┌──

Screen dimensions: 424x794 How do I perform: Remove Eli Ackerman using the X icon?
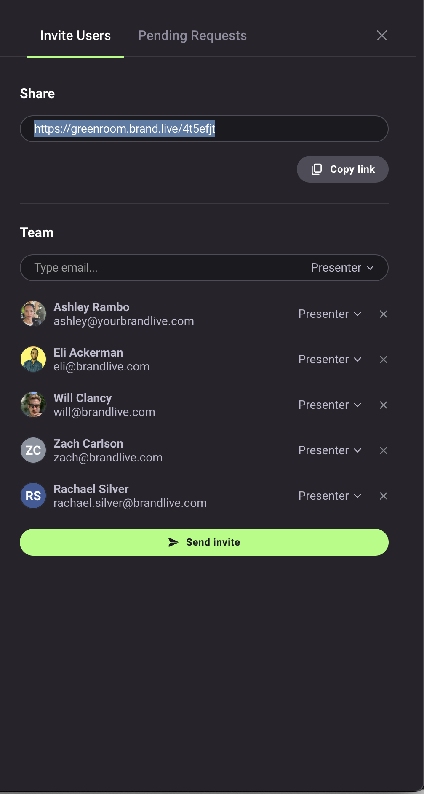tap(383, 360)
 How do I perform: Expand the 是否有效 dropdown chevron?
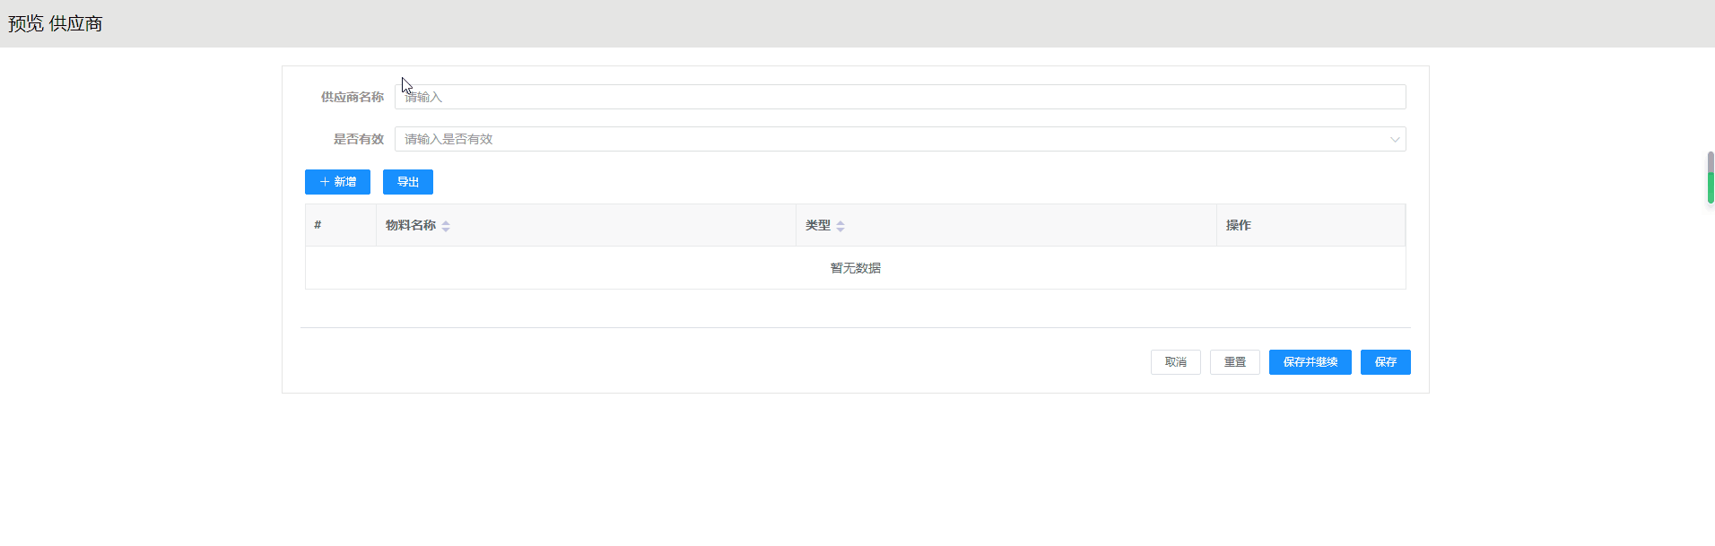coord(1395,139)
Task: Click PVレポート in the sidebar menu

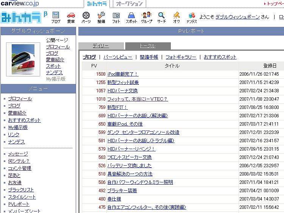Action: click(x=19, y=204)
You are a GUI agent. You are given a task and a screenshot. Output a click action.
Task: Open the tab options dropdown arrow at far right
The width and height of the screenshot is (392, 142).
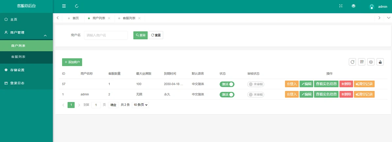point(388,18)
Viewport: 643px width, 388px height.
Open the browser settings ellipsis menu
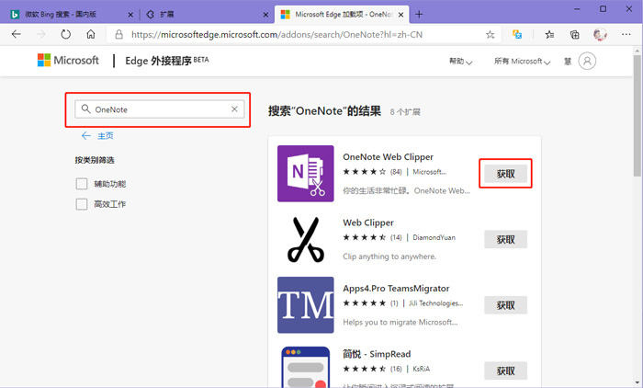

└──

Description of the task: Counting every line of the records above that has the word "Open", state the total and give nothing besides it.

Response: 2